Use Trusted Sources for Information
Dr. Google is notoriously wrong, as are most of your well-meaning colleagues and friends. Use trusted sources for information regarding your chronic illness. Non-profit organizations are great places to find accurate and up-to-date information. Your healthcare team is also a phone call away if you have any questions that need to be answered.

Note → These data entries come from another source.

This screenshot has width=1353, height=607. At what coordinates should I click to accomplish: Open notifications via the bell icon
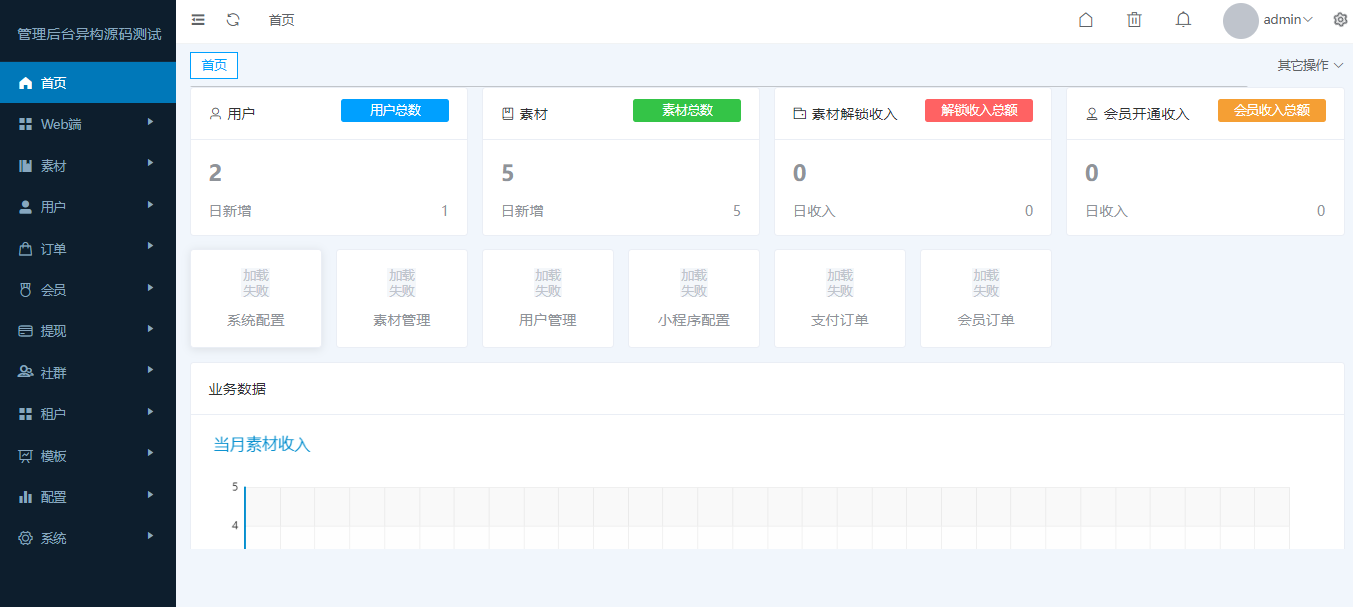coord(1183,19)
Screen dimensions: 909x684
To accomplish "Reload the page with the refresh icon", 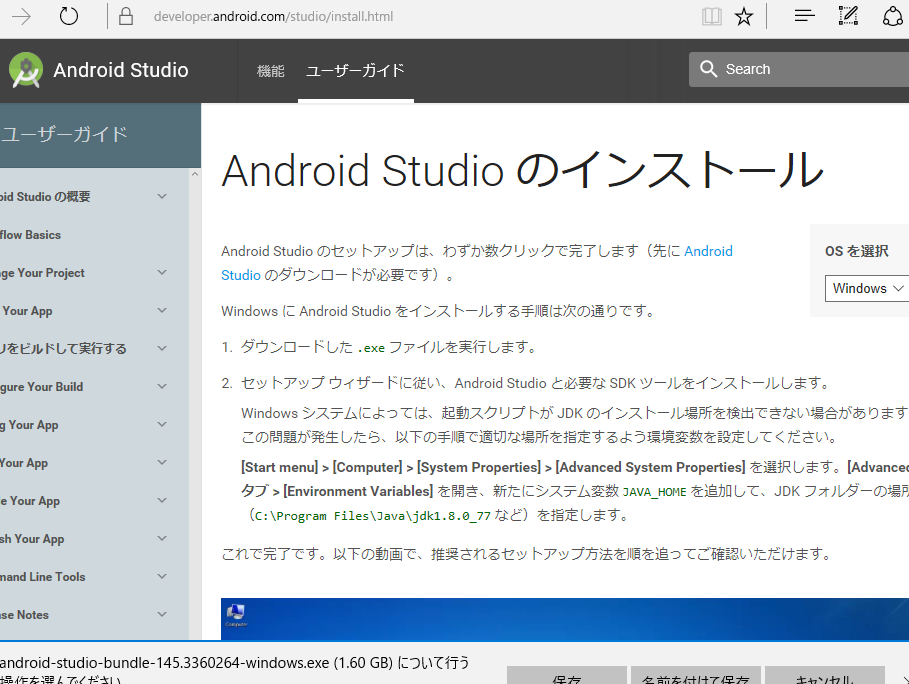I will pos(69,17).
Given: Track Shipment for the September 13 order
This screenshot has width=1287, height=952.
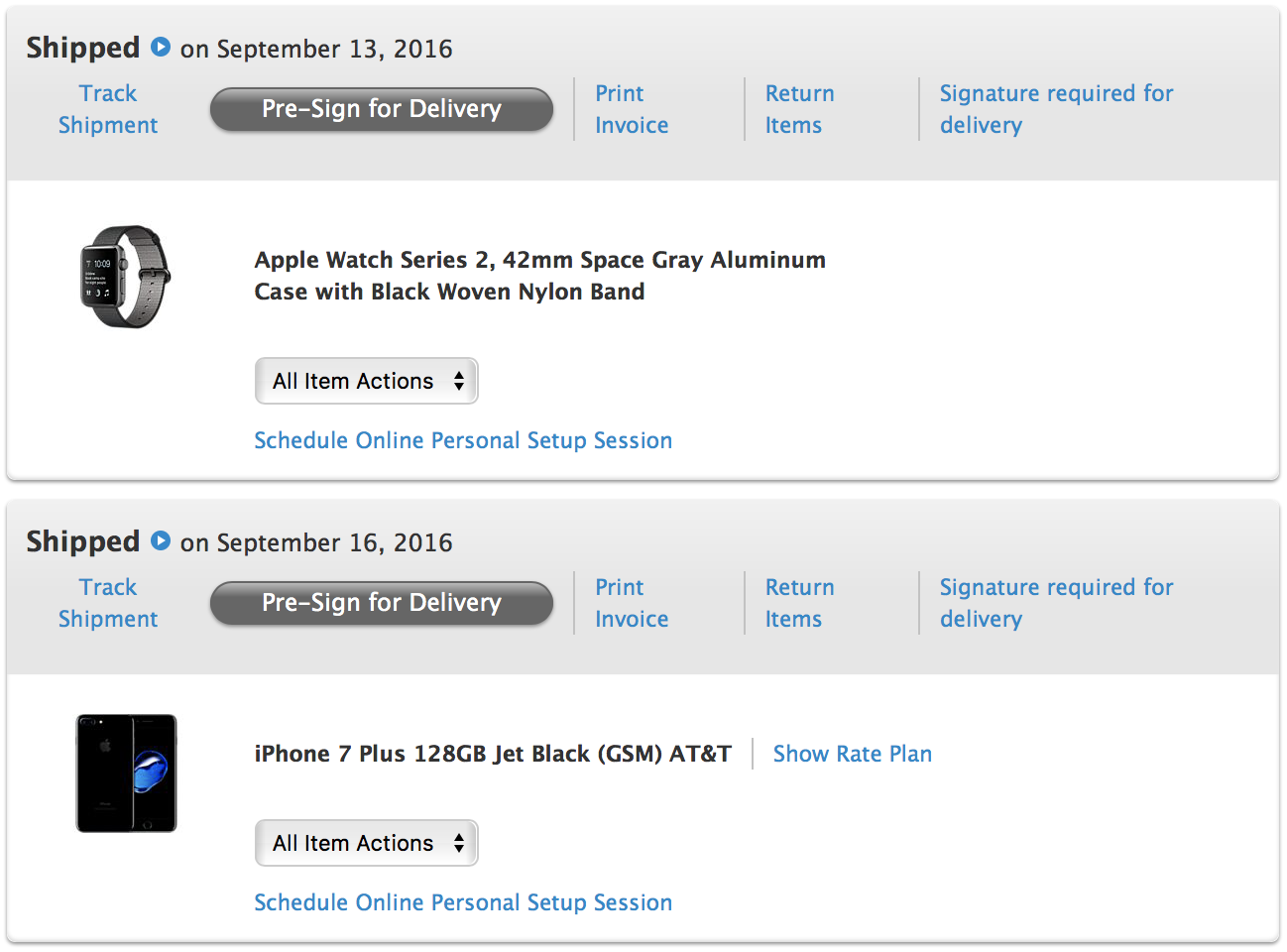Looking at the screenshot, I should (x=108, y=109).
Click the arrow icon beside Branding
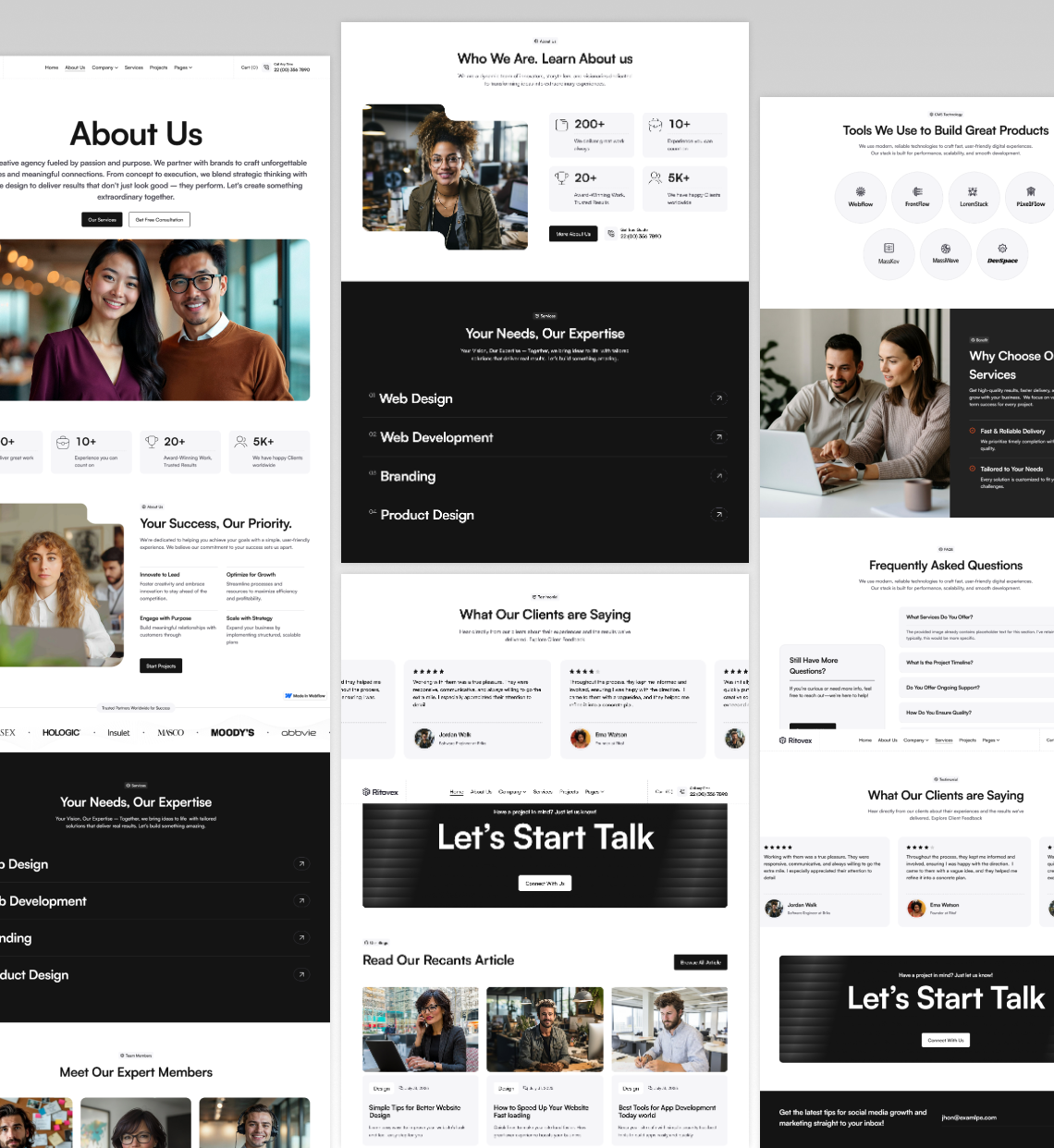Viewport: 1054px width, 1148px height. pyautogui.click(x=718, y=476)
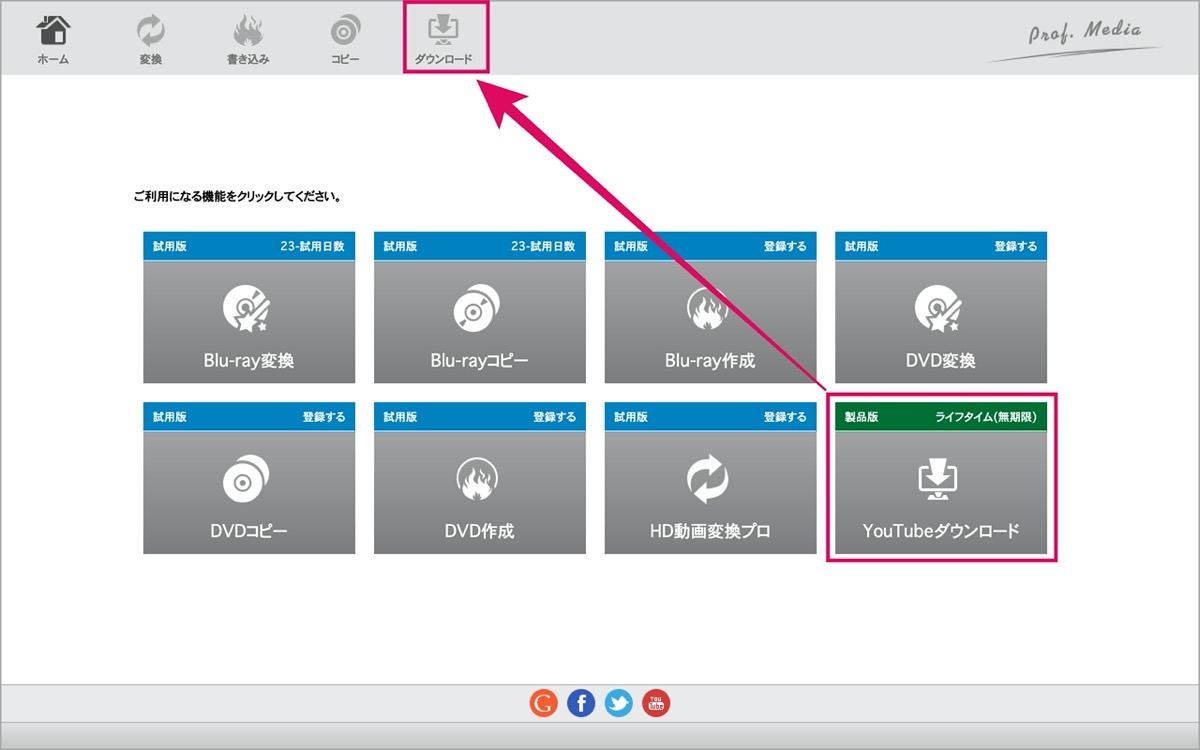Launch the YouTubeダウンロード tile
Image resolution: width=1200 pixels, height=750 pixels.
[x=941, y=478]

Get the Most Out of Your Appointments
Often, particularly when you’re first diagnosed, there is a lot of information to process. Taking notes when you meet your healthcare team will help you to remember all that you’ve been told. Also, preparing a list of questions before you go to your appointments will ensure that you don’t forget anything important while you’re there. Take a friend or family member along for support — they’ll often think of things you may miss.
Have Faith in Yourself
You may think that the journey you’re about to embark on will be too difficult or that you won’t be able to keep up with the treatments. Have faith in yourself — you are stronger than you realize. In the beginning, there will be many changes, but life will soon settle into a new normal and you’ll be surprised at how well you’re handling things.
Ask for Help
Don’t be too afraid or too proud to ask for help. Family and friends will want to help you out in any way they can, just as you would if the roles were reversed. Focus on your health and staying well, and allow others to do things for you. If you require financial aid or help to procure necessary equipment, non-profit organizations are a great place to start. Local volunteer groups can offer caregiving help as well as help around the house and garden.